(Task to complete):
Without skipping any entry, transcribe the data word for word.

(Available data):
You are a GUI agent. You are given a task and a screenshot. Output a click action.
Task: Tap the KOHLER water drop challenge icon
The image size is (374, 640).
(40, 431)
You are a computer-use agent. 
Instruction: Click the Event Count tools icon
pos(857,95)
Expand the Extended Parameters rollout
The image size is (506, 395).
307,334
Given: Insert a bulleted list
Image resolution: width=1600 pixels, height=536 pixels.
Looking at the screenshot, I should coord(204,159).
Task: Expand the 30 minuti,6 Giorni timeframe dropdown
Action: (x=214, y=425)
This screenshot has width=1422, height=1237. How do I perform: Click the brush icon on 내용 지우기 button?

(Task response):
You are a GUI agent. You are given a task and a screenshot. Output a click action.
Task: Tap the KOHLER water drop challenge icon
The image size is (374, 640).
(40, 431)
You are a computer-use agent. 
Instruction: Click the Event Count tools icon
pos(857,95)
Expand the Extended Parameters rollout
The image size is (506, 395).
307,334
Given: Insert a bulleted list
Image resolution: width=1600 pixels, height=536 pixels.
Looking at the screenshot, I should coord(204,159).
Task: Expand the 30 minuti,6 Giorni timeframe dropdown
Action: (x=214, y=425)
This screenshot has width=1422, height=1237. How do I perform: Click the brush icon on 내용 지우기 button?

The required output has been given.